Ptilocnemus lemur is a species of feather-legged bug in the family Reduviidae native to Australia. Commonly known as the feather-legged assassin bug, it is a predator with a specialized gland called a trichome that it uses to attract and paralyse ants before feeding on them.

==Description==
Ptilocnemus lemur is a moderate sized assassin bug. It has a small head with a pair of feathery antennae with three segments, and a large down-curving proboscis, a wide thorax and a moderately broad abdomen. The wings have three veins. The hind pair of legs are much larger than the other two pairs and the tibiae of these are heavily clad with bristles. The head and thorax are yellowish-brown and the abdomen mottled grey and black.

==Distribution==
Ptilocnemus lemur is native to Australia where it lives in forests. It can be found on the trunks of trees where its drab colours help to camouflage it as it stands on the bark.

==Biology==
The trichome is a glandular structure on the ventral surface of the third abdominal segment. It produces a secretion that is attractive to ants and which paralyses them. In addition to this, there are glandular patches on the front few abdominal segments, and these patches, but not the trichome, are also present in nymphs of this species.
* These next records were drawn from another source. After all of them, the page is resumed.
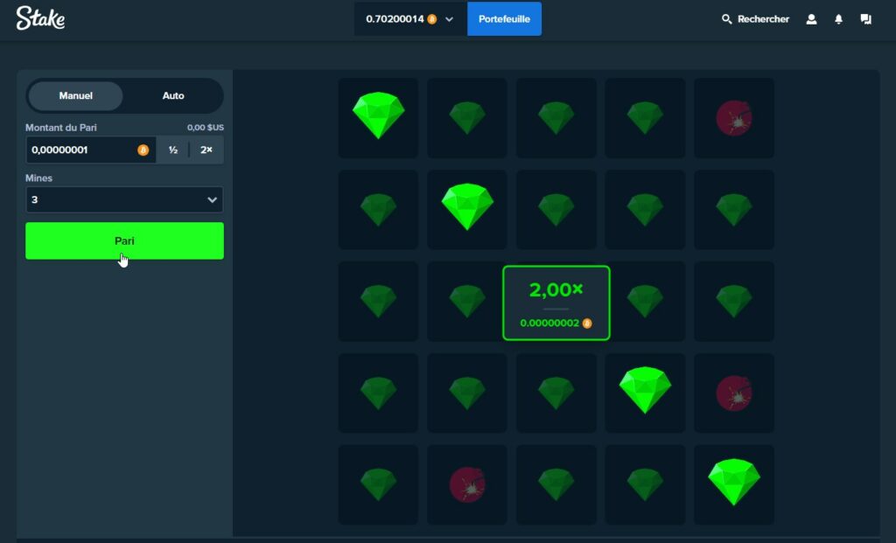The width and height of the screenshot is (896, 543).
Task: Open the user profile icon
Action: click(811, 19)
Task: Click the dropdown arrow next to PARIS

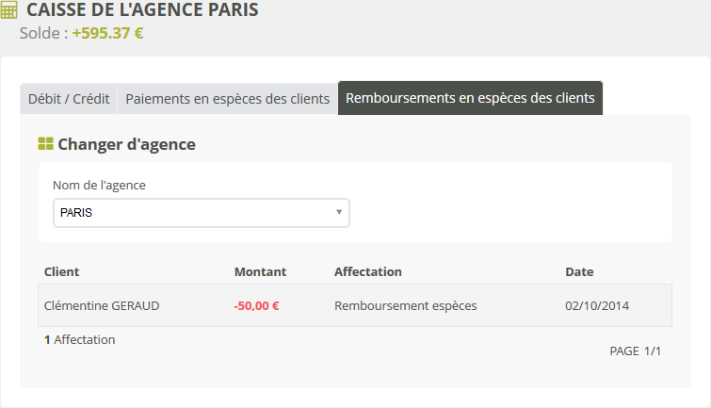Action: coord(338,212)
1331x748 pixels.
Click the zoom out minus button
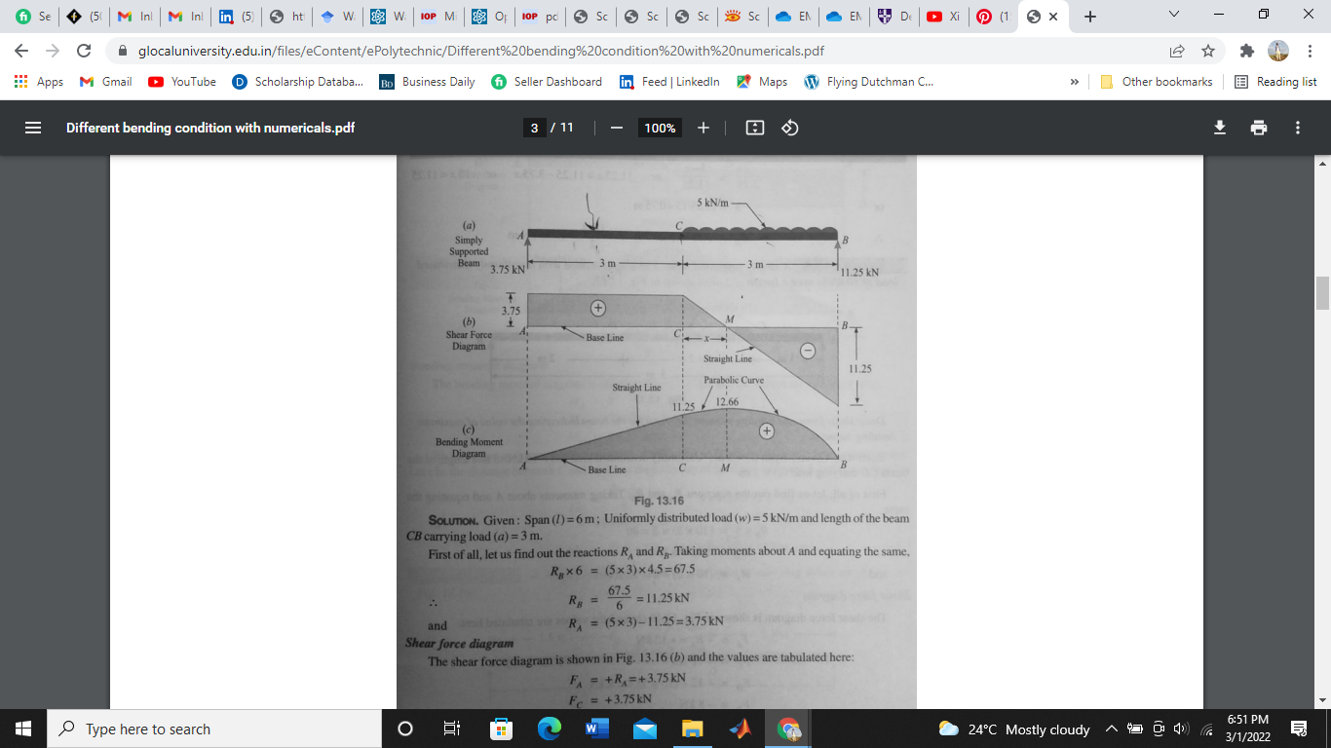click(x=616, y=128)
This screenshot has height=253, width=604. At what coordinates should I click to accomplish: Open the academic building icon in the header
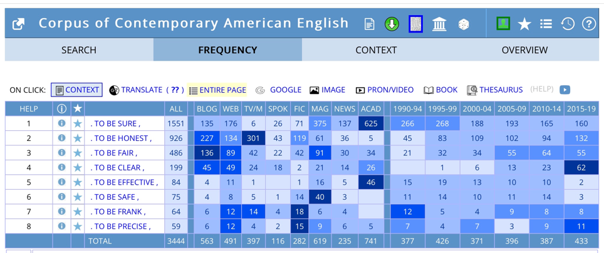[439, 24]
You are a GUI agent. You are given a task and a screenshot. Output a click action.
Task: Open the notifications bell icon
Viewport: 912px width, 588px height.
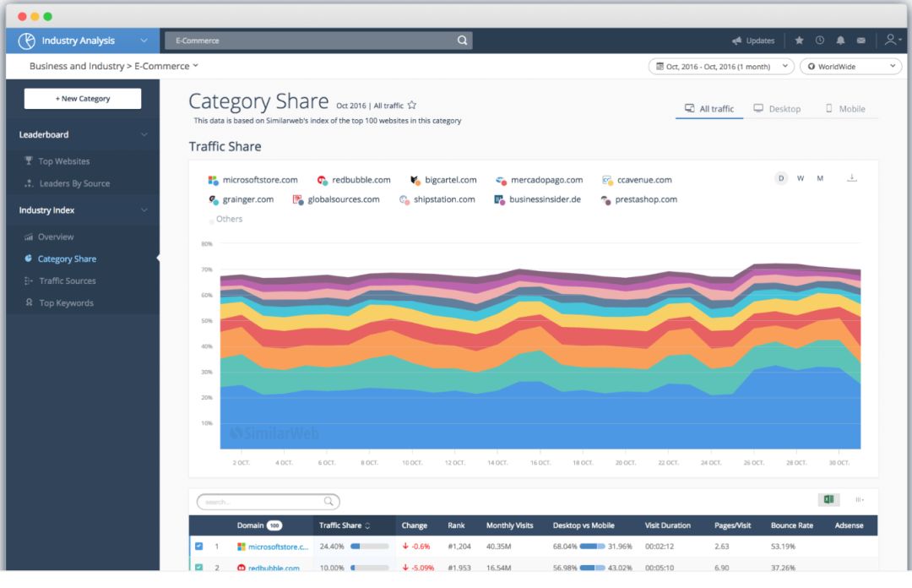coord(840,41)
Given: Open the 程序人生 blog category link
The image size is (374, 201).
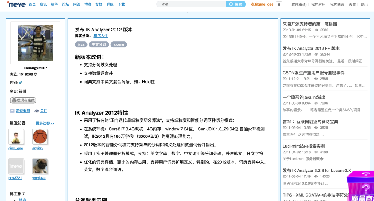Looking at the screenshot, I should pos(101,36).
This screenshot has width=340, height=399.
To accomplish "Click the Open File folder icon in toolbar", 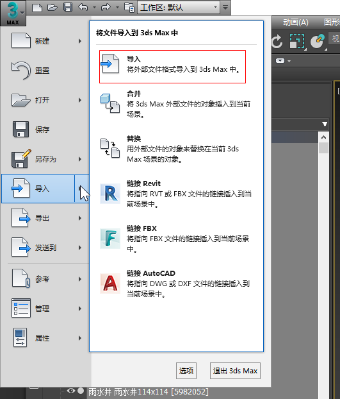I will (x=53, y=8).
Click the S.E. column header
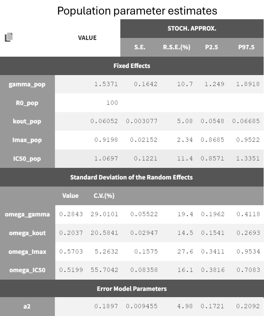The width and height of the screenshot is (264, 316). 139,47
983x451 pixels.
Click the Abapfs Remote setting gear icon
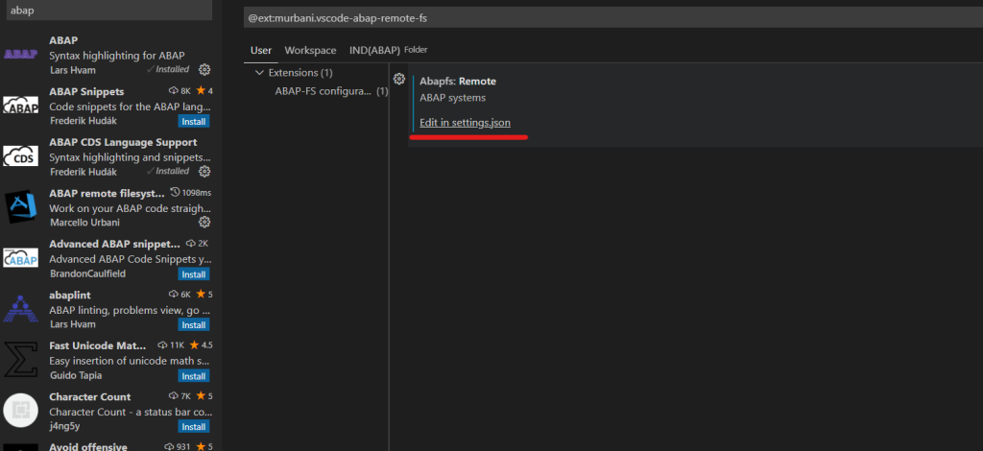(399, 79)
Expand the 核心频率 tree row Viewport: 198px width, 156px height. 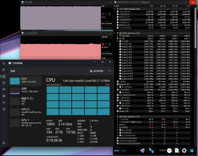point(117,41)
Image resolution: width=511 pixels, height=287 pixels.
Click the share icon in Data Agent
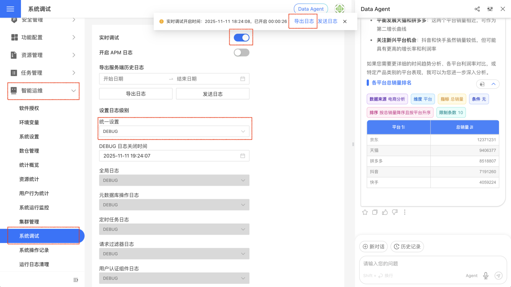(477, 9)
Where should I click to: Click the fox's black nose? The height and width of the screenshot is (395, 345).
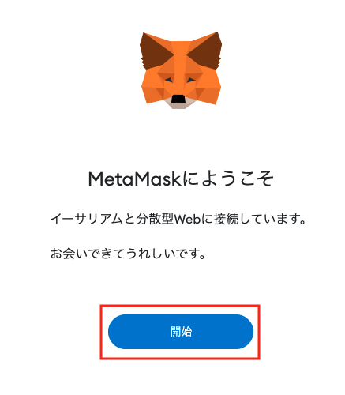178,99
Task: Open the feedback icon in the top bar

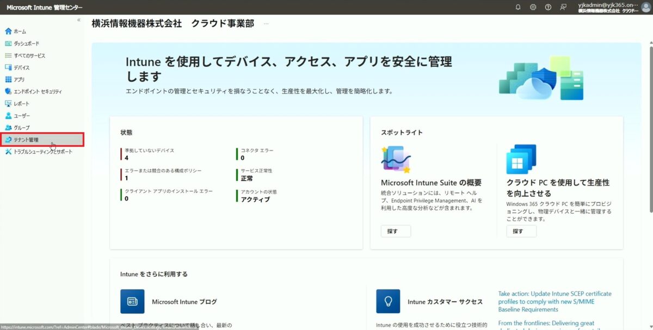Action: pyautogui.click(x=563, y=7)
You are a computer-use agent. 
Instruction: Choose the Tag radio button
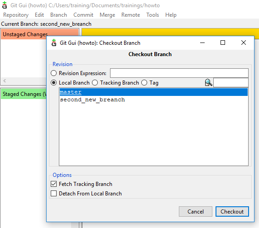(x=144, y=83)
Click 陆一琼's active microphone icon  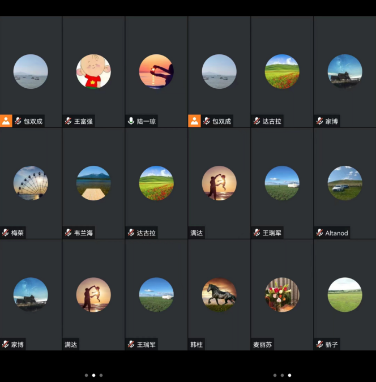point(131,121)
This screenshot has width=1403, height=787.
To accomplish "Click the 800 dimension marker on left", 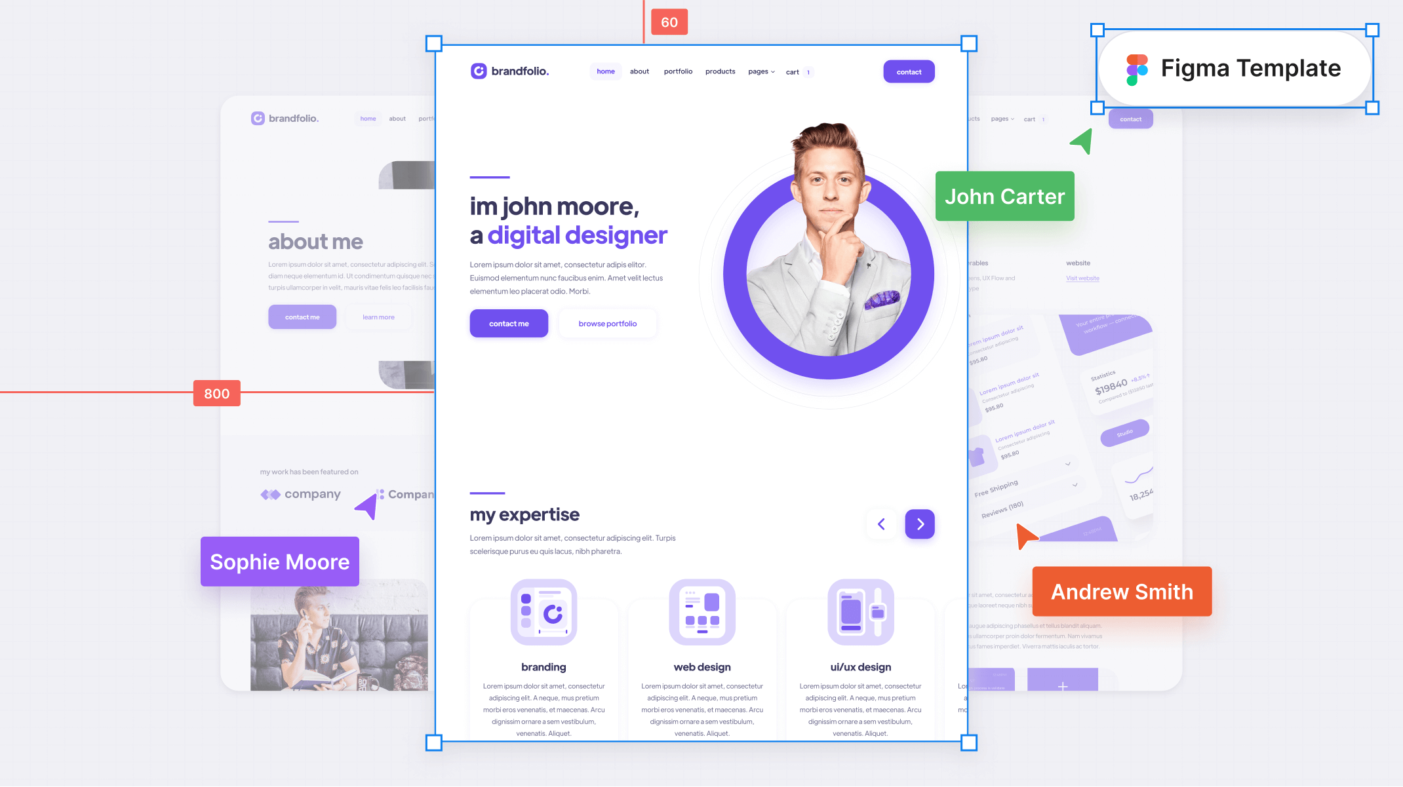I will point(217,393).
Both adults and nymphs of this assassin bug are specialist predators on ants. The feeding behaviour of the nymph has been closely studied. It stands near an ant trail and waves one of its hairy hind legs to attract the attention of a passing ant, the jack jumper ant (Myrmecia pilosula) often being targeted. The prey may be bigger than the nymph, and is also lured towards the bug by the release of a pheromone. When an ant approaches, the nymph raises its body so that the ant can taste the secretion produced by the trichome. The bug waits for the ant to grab its hind leg and then turns round and plunges the stylets in the proboscis into a weak spot in the ant's cuticle, the joint at the back of the head. It then jerks and shakes the ant around, perhaps to prevent it from biting, and injects saliva into the wound. The ant soon dies and the bug may carry it to a crevice or other concealed spot. When the body contents of the ant have liquefied, the bug sucks out the body fluids.